Wish I had some company. If you're tempted, go to https://archive.org/details/summatheologica0000thom_h1q3/mode/1up and throw down.
And for the record, Volume I has xix + 580 = 599 pages.
Day 1 (DDRD 2,636) January 17, 2025
Read to page xix--none of which was written by Aquinas. It wasn't easy going, but I made it.
Tomorrow page 1 and St. Thomas.
From "Encyclical of Leo XIII": "Now men, blasphemous, proud, deceivers, go from bad to worse, wandering from the truth themselves and leading others into error." (xiv)
Does this remind you of anyone?
And here's a good word I've never encountered before:
: an originator or chief advocate of a heresy
https://www.merriam-webster.com/dictionary/heresiarch
So.
Day 2 (DDRD 2,637 January 18, 2025
Read to page 10.
St.
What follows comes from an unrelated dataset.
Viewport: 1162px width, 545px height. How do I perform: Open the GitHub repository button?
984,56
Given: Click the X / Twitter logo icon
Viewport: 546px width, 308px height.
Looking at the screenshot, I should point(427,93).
Thomas seems to think people are pretty stupid:
"It may well happen that what is in itself the more certain may seem to us the less certain on account of the weakness of our intelligence, which is dazzled by the clearest objects of nature; as the owl is dazzled by the light of the sun. ...Hence the fact that some happen to doubt about articles of faith is not due to the uncertain nature of the truths, but to the weakness of human intelligence...." (3)
There are more snipes, but that seems sufficient to show St. Thomas' perspective. And I don't disagree with him.
Hell, every time I drive on the Waterson Expressway I conclude that most of my fellow human beings are are absolute idiots. But the problem for me here is that St. T is equating lack of faith with a lack of intelligence. That seems ass backwards to me. In my travails, I have usually (but not always) found that the most faithful people are of lesser and limited intelligence. St. T us obviously a smart fellow. Maybe he can only see things from his perspective, and assumes that other faithful folks are as smart as he is.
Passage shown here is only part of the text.